BEGIN

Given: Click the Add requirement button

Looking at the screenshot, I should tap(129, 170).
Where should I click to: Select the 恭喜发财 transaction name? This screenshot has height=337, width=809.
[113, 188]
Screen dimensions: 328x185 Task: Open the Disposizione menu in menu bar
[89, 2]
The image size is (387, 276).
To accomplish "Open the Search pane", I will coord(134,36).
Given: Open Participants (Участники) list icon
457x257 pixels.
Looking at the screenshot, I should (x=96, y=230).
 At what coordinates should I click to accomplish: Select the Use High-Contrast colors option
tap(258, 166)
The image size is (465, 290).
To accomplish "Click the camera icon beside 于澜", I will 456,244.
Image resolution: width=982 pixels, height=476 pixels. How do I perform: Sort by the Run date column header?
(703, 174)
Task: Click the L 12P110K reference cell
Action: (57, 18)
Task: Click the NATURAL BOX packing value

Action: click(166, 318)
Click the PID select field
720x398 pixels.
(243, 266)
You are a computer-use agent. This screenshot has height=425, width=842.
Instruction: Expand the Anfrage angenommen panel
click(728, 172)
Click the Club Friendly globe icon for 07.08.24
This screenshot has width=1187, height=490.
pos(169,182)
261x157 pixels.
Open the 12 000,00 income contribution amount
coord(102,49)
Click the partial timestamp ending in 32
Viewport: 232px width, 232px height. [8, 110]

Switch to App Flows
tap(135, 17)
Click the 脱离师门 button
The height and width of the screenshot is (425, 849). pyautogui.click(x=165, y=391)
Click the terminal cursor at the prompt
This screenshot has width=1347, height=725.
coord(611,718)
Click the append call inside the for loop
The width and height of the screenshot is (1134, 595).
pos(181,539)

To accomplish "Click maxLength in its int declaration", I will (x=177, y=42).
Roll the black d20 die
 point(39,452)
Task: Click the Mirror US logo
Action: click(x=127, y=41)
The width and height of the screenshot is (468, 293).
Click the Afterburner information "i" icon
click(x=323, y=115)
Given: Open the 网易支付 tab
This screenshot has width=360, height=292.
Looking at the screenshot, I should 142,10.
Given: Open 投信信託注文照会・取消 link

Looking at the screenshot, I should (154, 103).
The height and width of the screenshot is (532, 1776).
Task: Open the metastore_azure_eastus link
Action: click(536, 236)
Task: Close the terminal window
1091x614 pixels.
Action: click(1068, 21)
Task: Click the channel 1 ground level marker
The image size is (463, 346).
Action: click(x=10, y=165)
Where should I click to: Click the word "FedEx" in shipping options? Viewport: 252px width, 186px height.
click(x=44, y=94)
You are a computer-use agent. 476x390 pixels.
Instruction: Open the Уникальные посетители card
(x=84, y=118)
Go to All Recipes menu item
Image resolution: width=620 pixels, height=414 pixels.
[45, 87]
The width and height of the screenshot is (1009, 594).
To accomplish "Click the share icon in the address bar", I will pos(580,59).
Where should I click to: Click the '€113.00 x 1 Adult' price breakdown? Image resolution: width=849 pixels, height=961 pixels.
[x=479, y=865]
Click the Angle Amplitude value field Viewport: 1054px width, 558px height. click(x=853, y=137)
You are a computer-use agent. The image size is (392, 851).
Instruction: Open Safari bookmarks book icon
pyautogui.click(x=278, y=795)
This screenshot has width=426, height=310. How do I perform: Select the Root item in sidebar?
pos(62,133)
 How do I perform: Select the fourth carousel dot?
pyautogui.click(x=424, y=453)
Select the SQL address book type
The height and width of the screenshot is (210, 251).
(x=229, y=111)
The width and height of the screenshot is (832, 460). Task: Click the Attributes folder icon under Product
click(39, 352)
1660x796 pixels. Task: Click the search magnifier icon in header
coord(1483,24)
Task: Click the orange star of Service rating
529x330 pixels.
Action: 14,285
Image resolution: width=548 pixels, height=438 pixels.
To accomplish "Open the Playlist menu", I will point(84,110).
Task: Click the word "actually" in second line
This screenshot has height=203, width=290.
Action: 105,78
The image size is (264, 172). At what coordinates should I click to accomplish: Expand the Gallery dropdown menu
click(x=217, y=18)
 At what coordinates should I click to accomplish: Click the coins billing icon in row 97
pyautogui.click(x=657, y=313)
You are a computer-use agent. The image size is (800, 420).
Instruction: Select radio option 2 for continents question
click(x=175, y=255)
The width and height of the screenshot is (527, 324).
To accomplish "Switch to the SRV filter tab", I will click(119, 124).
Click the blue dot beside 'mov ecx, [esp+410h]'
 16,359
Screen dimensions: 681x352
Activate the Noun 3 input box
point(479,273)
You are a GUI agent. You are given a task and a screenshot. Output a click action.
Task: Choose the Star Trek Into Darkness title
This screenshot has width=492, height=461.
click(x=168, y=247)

END

**AIM OF THE TASK**:
An exact copy of the lines above, from the one containing "Switch to App Flows" through the one containing "Click the terminal cursor at the prompt", is the whole of the answer.

**COMPLETED EXERCISE**:
Switch to App Flows
tap(135, 17)
Click the 脱离师门 button
The height and width of the screenshot is (425, 849). pyautogui.click(x=165, y=391)
Click the terminal cursor at the prompt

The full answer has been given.